Our pizzas were not what we were expecting. Many of the online people describe the crust as thin and crackly. Huh? This is either more proof that Yelpers hallucinate or that Eyester has been experimenting. Our pizzas were in fact thick and kind of doughy, lacking “char” (the favorite word of local food writers ever since Varasano’s opened on Peachtree). It’s not my favorite style, but many prefer it. If you’ve got complaints, consider the menu’s description:

Our pizza dough is a blend of Anson Mills organic arinadi Pizzaiolo heirloom flour and King Arthur Sir Lancelot high-gluten, unbleached flour with a hint of Savannah Bee orange blossom honey and sea salt. We have also installed a carbon filtration system on the house water which essentially allows us to re-create the exact water found out of the tap in New York City.

Mmmm. High gluten.

You don’t build your own pizza here, so don’t ask. Remember that Eyester is known as the “Angry Chef” for his hilarious send-ups of whining diners in several publications a few years ago. So, I nervously write that my pizza didn’t work well. I ordered the pie with shaved potato, fennel, housemade Italian sausage, and sage (above). I have no idea what it was, but the pizza had a strange, unappetizing undertone, Maybe it was the fennel, but I love fennel. Maybe it was the sauce. Maybe it was my own fucked-up mouth. But my friends had an even more averse reaction.

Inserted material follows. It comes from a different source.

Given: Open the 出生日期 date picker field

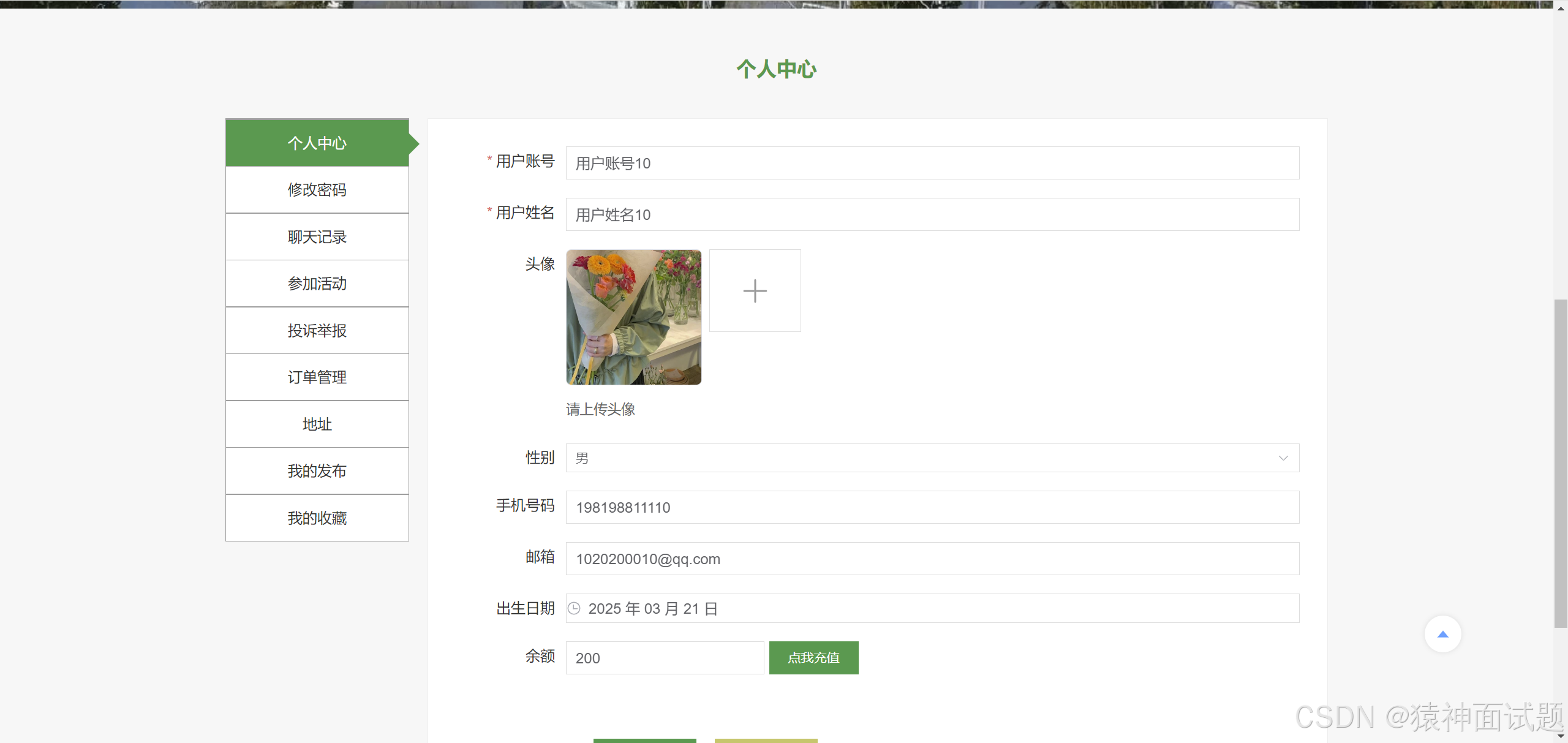Looking at the screenshot, I should tap(931, 608).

They of course went in desperate search of pepperoni, which is buried on the menu in nearly unreadable type, available on a cheese pie on request. But they got adventurous and ordered the meatball pizza with pickled banana peppers, chile oil, basil, and red sauce. They liked the flavors - not too spicy - but objected to the crust. They are the kind of diners who heap the outer crust on their plates.

Pastas, salads and lots of small plates more interesting than calamari are on the menu. By the way, each pizza is plenty for two, especially with starters. The restaurant’s decor is in the same style of Eyester’s other two and you can hear yourself think!